Entries taken from a collection:

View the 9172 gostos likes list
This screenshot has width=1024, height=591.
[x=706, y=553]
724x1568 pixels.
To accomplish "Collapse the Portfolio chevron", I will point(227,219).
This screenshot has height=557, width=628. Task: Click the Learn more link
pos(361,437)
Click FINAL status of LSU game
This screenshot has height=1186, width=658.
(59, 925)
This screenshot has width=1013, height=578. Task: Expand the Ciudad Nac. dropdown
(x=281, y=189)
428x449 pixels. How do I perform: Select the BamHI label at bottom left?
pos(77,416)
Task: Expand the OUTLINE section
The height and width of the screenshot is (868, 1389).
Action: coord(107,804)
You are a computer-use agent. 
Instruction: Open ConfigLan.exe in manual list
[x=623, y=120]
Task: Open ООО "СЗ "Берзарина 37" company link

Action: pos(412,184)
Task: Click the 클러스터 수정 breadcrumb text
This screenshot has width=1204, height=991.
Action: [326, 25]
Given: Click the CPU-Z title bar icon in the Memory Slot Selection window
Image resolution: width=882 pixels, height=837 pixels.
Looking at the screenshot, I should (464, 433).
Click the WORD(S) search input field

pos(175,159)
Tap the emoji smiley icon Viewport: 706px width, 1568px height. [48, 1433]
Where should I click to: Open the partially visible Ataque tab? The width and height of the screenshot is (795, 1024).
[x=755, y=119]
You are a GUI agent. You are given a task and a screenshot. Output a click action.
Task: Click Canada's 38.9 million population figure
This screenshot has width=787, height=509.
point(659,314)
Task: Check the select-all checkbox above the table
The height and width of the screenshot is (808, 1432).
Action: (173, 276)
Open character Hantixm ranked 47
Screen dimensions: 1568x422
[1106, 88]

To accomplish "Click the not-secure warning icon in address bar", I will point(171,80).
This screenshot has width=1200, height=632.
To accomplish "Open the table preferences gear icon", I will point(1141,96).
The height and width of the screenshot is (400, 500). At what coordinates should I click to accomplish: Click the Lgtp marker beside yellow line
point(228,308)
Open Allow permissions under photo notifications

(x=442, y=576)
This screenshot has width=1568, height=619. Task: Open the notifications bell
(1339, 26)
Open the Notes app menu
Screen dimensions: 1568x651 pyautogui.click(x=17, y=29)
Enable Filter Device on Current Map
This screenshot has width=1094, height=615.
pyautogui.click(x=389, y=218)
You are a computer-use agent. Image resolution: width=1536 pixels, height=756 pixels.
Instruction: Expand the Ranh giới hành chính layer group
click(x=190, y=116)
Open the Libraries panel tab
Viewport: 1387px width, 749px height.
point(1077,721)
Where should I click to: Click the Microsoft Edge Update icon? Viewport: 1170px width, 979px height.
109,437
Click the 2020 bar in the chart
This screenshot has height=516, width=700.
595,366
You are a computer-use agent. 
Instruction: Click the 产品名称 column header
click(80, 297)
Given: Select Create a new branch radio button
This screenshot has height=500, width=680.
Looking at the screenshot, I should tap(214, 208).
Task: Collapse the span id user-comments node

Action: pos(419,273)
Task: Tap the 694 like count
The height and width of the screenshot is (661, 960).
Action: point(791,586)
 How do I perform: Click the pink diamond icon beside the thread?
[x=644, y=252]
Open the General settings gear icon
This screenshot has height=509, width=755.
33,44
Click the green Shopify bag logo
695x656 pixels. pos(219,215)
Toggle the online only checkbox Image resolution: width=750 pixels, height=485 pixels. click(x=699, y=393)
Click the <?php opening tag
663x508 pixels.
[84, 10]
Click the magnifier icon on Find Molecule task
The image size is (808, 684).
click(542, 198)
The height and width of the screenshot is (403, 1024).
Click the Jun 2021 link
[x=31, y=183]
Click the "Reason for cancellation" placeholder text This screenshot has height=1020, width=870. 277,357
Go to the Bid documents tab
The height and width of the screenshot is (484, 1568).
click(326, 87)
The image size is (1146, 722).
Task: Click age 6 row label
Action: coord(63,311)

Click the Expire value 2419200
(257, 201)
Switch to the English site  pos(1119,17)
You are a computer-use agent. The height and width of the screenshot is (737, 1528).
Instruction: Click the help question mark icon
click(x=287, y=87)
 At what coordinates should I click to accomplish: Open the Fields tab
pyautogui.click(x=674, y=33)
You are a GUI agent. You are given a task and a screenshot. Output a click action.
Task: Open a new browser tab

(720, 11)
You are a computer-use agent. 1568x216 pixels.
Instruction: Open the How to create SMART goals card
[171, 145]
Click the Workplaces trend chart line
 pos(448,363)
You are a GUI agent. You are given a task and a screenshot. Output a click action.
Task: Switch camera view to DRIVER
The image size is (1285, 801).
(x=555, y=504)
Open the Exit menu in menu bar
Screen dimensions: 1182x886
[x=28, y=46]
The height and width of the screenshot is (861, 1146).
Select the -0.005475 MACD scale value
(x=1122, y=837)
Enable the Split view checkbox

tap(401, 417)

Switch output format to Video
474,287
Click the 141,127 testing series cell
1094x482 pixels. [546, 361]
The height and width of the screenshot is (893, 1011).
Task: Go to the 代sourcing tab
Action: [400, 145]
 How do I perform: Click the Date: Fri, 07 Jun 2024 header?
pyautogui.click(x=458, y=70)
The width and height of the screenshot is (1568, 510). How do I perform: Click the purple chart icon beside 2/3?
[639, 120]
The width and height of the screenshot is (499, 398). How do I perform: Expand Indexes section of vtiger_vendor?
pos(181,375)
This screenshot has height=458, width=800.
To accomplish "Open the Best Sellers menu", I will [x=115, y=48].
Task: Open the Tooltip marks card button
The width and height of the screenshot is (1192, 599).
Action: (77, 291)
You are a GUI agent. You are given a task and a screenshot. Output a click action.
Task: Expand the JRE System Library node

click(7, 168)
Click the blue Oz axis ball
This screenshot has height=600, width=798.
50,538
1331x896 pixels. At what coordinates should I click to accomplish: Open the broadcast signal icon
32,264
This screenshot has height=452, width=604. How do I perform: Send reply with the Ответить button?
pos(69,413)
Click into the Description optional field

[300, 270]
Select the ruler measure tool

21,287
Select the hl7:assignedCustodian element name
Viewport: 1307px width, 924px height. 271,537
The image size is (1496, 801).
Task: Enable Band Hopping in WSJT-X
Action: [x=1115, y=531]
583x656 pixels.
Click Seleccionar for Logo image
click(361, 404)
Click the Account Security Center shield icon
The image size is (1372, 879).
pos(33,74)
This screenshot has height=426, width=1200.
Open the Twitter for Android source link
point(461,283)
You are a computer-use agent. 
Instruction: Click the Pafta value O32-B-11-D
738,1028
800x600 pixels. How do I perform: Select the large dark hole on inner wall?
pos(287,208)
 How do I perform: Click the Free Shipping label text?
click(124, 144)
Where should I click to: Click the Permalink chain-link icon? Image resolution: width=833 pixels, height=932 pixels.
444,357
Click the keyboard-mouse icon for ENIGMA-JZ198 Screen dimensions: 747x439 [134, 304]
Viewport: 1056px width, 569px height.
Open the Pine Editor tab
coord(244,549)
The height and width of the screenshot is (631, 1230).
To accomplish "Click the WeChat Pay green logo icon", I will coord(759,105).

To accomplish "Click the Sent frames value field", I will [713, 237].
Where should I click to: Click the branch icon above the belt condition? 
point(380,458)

Instructions for the task: Copy the entries word for word. Start at the first line and end with the line containing "Task: Expand the OUTLINE section".

Your response:
View the 9172 gostos likes list
This screenshot has width=1024, height=591.
[x=706, y=553]
724x1568 pixels.
To accomplish "Collapse the Portfolio chevron", I will point(227,219).
This screenshot has height=557, width=628. Task: Click the Learn more link
pos(361,437)
Click FINAL status of LSU game
This screenshot has height=1186, width=658.
(59, 925)
This screenshot has width=1013, height=578. Task: Expand the Ciudad Nac. dropdown
(x=281, y=189)
428x449 pixels. How do I perform: Select the BamHI label at bottom left?
pos(77,416)
Task: Expand the OUTLINE section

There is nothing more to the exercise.